A block of data:
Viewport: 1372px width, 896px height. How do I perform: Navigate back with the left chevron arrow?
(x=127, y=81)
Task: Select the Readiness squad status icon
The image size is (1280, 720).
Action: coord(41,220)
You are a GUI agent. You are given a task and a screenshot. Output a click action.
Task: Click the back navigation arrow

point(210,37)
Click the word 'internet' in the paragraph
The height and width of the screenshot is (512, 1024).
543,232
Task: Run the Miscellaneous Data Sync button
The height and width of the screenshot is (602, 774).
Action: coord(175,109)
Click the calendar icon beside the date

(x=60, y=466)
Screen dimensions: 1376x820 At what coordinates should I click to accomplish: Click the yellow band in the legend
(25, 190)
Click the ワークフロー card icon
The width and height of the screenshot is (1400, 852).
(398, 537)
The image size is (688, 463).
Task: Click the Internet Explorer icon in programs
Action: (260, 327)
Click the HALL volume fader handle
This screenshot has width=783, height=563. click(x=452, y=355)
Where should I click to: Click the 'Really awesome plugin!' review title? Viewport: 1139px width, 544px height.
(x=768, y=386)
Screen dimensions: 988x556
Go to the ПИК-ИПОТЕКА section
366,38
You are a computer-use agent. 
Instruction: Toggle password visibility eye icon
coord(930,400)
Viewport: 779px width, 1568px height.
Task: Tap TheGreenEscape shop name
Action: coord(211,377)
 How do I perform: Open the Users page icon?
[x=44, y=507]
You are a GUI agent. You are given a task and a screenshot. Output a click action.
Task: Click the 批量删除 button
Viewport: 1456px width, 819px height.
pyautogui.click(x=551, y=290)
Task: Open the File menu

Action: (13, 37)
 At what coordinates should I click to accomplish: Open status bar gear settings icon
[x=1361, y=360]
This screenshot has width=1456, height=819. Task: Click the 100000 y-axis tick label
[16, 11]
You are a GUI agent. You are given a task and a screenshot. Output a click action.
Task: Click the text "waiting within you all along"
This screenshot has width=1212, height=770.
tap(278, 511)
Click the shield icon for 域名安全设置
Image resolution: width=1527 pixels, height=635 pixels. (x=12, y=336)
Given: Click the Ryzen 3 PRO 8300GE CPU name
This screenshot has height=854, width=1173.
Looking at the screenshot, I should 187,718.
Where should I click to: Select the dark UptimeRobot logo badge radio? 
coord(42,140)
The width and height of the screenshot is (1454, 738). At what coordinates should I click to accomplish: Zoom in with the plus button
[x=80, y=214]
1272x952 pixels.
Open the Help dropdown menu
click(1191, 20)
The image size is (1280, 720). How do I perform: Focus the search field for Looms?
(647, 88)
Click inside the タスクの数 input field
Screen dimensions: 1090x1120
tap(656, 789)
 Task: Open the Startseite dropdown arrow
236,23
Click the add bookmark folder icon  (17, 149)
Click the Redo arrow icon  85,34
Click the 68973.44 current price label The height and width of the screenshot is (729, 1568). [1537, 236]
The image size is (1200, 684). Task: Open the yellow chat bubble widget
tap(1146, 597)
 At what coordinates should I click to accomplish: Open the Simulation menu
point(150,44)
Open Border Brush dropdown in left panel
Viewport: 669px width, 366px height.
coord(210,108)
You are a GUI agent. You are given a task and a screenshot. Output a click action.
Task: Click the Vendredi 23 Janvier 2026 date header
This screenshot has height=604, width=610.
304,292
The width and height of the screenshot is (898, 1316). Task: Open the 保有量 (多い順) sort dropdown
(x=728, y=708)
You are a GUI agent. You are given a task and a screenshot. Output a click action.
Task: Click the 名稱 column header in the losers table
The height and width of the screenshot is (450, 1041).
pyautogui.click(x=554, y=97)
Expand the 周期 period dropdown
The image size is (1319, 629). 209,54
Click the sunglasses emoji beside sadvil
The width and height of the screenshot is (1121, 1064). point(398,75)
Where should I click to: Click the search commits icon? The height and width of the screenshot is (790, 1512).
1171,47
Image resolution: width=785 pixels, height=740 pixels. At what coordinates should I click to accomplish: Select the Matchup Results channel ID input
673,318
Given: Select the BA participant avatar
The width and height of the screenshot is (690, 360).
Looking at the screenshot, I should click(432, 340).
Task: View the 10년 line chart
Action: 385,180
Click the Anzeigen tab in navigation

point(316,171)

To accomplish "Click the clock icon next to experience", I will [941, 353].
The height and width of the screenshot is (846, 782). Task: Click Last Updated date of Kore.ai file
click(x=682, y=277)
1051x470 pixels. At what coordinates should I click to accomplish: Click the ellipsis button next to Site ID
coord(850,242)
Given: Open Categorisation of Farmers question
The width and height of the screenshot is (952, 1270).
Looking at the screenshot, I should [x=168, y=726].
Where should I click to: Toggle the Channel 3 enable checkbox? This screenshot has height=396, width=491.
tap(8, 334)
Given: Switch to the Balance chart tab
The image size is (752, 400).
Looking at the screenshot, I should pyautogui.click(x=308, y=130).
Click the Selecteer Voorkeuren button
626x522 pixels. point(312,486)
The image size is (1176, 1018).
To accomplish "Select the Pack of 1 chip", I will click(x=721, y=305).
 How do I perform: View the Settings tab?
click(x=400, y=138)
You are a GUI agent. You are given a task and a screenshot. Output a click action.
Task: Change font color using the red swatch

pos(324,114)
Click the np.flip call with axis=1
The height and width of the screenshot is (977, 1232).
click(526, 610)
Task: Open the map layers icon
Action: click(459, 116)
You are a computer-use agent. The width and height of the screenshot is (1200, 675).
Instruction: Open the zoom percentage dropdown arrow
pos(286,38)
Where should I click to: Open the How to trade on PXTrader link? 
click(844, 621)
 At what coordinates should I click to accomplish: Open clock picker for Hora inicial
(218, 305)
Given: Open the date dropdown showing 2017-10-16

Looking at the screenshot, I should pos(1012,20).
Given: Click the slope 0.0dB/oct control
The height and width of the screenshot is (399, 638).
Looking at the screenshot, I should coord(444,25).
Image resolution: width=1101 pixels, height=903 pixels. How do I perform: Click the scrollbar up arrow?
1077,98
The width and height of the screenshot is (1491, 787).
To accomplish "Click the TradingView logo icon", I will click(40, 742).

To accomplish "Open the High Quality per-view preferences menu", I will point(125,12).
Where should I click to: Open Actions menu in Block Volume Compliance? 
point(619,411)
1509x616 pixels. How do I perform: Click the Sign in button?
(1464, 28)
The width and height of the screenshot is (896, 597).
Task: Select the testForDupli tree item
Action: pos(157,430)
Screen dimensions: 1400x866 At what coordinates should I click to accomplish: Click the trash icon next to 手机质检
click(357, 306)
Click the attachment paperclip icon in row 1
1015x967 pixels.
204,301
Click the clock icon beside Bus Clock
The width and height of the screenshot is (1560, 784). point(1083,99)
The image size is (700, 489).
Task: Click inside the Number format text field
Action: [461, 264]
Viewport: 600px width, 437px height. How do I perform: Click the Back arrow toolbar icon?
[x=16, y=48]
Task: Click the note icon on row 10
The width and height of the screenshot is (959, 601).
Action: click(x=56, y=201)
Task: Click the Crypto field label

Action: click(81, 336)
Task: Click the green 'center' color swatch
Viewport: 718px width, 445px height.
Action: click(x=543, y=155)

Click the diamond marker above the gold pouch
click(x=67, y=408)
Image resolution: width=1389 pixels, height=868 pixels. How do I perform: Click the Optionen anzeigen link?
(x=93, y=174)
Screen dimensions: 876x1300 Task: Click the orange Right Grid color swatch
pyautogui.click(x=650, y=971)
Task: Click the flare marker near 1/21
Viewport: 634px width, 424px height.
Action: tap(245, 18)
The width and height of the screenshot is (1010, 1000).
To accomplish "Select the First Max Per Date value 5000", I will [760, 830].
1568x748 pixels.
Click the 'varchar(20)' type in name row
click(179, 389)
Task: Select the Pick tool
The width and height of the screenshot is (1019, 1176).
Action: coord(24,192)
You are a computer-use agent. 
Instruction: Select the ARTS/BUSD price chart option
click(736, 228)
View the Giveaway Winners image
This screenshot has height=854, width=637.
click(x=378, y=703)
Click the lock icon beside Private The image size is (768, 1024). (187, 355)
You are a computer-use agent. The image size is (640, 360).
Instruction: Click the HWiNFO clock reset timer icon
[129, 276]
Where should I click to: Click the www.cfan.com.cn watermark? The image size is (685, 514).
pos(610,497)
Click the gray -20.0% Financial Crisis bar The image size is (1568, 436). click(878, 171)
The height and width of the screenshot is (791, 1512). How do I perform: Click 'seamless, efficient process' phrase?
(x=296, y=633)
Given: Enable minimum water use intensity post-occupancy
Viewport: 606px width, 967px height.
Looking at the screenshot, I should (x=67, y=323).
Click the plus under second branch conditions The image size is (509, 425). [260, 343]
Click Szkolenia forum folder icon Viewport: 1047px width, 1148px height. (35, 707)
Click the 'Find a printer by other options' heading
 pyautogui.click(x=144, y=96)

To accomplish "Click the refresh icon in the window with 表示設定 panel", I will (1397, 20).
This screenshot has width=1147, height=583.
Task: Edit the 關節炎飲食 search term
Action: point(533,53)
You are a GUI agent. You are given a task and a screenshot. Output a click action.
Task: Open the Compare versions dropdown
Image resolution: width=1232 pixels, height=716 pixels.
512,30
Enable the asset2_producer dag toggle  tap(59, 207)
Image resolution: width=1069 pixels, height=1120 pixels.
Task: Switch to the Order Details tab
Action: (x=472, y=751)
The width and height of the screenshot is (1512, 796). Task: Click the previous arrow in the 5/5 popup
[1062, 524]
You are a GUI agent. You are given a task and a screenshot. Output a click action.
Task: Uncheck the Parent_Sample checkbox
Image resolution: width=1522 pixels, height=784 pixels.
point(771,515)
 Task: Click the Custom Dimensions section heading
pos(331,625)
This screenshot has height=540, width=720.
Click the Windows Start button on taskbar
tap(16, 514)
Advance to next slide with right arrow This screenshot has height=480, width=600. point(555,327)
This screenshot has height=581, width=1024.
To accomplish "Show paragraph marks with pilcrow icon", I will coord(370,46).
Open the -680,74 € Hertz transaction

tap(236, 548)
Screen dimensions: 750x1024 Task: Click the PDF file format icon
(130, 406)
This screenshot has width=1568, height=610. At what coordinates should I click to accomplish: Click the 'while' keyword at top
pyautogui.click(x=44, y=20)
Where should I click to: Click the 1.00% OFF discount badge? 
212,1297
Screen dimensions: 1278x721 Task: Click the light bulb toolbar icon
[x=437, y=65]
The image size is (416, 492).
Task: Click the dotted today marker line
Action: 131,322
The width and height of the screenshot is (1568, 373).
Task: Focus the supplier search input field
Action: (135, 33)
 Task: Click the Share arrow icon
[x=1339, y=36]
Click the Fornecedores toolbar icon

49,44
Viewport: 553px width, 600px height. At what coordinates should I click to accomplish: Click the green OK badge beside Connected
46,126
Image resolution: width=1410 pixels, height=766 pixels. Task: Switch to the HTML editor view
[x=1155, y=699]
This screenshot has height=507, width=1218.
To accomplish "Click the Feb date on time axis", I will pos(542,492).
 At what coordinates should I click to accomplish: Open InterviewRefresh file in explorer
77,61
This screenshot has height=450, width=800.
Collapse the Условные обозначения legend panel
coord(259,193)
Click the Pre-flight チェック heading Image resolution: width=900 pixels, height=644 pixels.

The exercise: Which lines in the block of data above contain the string "status"? Return each of them in full.

Output for this exercise:
Task: Select the Readiness squad status icon
 At what coordinates should I click to accomplish: Open status bar gear settings icon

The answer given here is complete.